At 5:26 PM, Anonymous Anonymous said...

You don't know me- but I am a long time friend of Kristi Corley. I have been reading this blog since the beginning, but felt compelled to comment today.

You, Sarah, have shown the most amazing courage and strength I think I have ever seen in a person. My heart breaks for all of you. But you are a true testiment to what God is and what He will do for us. I applaud you!! God will use all of you because of this situation.

You all are in our prayers, out here in Colorado Springs. I think resting today was good, as scripture says "Be still and know that I am God."

God Bless

 
At 6:06 PM, Anonymous Anonymous said...

You are so loved...

 
At 6:28 PM, Blogger Keri said...

Your feelings were expressed so beautifully here. Thank you so much for sharing your struggle with us. It is an honor to pray for Ellie. I am praying without ceasing for her dear life. She is a sweet testament. You all are so brave and I am so sorry that it is so difficult right now. No matter how bad it get, Ellie feels love. Ellie is loved. Ellie loves you and most importantly, Ellie loves God.

 
At 6:37 PM, Anonymous Anonymous said...

We are praying for you all during this difficult time. We are with NTM and friends of dear Stan & Pat. The words to one of my favorite songs came to mind today and we know that HE is with you during these days....

He Giveth More Grace

He giveth more grace when the burdens grow greater,
He sendeth more strength when the labors increase;
To added affliction He addeth His mercy;
To multiplied trials, His multiplied peace.

When we have exhausted our store of endurance,
When our strength has failed ere the day is half done,
When we reach the end of our hoarded resources,
Our Father's full giving is only begun.

Fear not that thy need shall exceed His provision,
Our God ever yearns His resources to share;
Lean hard on the arm everlasting, availing;
The Father both thee and thy load will upbear.

His love has no limit; His grace has no measure.
His pow'r has no boundary known unto men;
For out of His infinite riches in Jesus,
He giveth, and giveth, and giveth again!

Annie Johnson Flint

2Corinthians 12:9 And he said unto me, My grace is sufficient for thee: for my strength is made perfect in weakness. Most gladly therefore will I rather glory in my infirmities, that the power of Christ may rest upon me.
Love & Prayers,
The McAlisters

 
At 6:39 PM, Anonymous Anonymous said...

Sarah, though you may not understand this all, you are such a strong woman, though you may feel weak at times.

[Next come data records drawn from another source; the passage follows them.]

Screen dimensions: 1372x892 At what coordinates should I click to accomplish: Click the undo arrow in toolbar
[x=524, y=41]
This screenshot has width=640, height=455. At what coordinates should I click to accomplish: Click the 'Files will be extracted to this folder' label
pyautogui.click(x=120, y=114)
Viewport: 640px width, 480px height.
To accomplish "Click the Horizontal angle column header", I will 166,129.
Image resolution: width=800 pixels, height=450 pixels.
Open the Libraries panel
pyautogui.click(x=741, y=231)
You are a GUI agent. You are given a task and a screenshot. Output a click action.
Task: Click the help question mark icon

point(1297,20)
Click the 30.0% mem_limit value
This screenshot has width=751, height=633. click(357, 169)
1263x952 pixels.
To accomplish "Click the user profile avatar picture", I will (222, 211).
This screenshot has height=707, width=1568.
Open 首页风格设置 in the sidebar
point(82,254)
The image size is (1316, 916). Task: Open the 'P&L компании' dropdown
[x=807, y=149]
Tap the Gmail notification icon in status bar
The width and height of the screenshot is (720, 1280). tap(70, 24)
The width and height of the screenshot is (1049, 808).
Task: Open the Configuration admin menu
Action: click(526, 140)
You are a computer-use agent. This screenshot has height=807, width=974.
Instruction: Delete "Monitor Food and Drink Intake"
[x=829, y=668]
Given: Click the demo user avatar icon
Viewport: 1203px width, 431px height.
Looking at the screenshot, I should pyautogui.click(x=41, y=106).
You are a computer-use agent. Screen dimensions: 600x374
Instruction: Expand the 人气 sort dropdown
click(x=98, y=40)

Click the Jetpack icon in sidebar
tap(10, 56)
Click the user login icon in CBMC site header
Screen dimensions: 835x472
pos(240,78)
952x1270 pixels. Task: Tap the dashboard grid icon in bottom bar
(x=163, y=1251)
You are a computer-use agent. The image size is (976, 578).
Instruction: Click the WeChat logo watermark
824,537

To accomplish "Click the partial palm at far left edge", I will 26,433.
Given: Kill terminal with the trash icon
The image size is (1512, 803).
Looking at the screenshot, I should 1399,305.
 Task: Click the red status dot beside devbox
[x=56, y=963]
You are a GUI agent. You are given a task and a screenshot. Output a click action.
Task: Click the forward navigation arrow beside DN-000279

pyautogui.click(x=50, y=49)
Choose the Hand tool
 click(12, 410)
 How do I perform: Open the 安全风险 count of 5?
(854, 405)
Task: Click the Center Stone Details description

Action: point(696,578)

You are right, we prepare our children for what really matters. As parents, I can see nothing more important than sharing the love of our God, Creator, our loving Father through Jesus Christ to our children. I have three precious little gifts upstairs right now - to be put to bed. Before they go to sleep we will all be lifting Ellie up in prayer. May God continue to give you strength thru these desert days. May I also say thank you for giving me ( a busy Dad )a reminder to hug my little ones a bit tighter, and continue to prepare and train them up properly for whats really important in our lives. You are a strong woman Sarah, I will continue to pray for peace to you and your husband. In Jesus name -Amen.
The Stark Family, Blairstown, NJ

 
At 6:40 PM, Anonymous Anonymous said...

Sarah, there are no words. I am with you in Spirit. Hugging you tight. Your sister in Christ, Kristina

 
At 6:44 PM, Blogger Allie said...

We're praying for your family and for Ellie. May God continue to pour out His love and strength to and through you - I know He will! He is the God of all comforts, comforting us so we may comfort others (comforting you so you can comfort Ellie) - 2 Cor 1.

Love in Christ,
Allie and Jeremy

 
At 6:45 PM, Anonymous Anonymous said...

Sarah, I check in everyday, throughout the day. Ellie and your family stay in my thoughts everyday. We are praying for all of you. With much love, Beth, Drew, Jacob, Cameron & Ethan Horn

 
At 6:58 PM, Anonymous Anonymous said...

Sarah, you are such an inspiration and have taught me so much through your updates. My prayers have been with dear Ellie and all of you.
God bless,
Paula

 
At 7:03 PM, Blogger Whatleys' World said...

Dear Lord,

Thank you for the ways that You are sustaining John, Sarah, Ellie, and the amazing team that you have placed around them. Through the struggles and pain You are allowing them to go through, thank you for the encouragement they find in You and in the Body of Christ. Rejuvinate them as Your time allows, giving them the energy and strength to carry on. We know that you know the number of days Ellie has, and as Sarah said, her desire is that her children and their lives bring glory to your name. Help them to keep their eyes focused on you, allowing their hearts to be comforted. Thank you for Your great love for Ellie, Your tender loving care, and Your ever caring hands holding her close to Yourself. Bring calmness and peace to her fears. Give her the rest she needs and the doctors wisdom.

Amen.

 
At 7:11 PM, Anonymous Anonymous said...

All I can tell you is that I love you and that I wish for just a fragment of your strength and Godliness if I should ever go through what you are.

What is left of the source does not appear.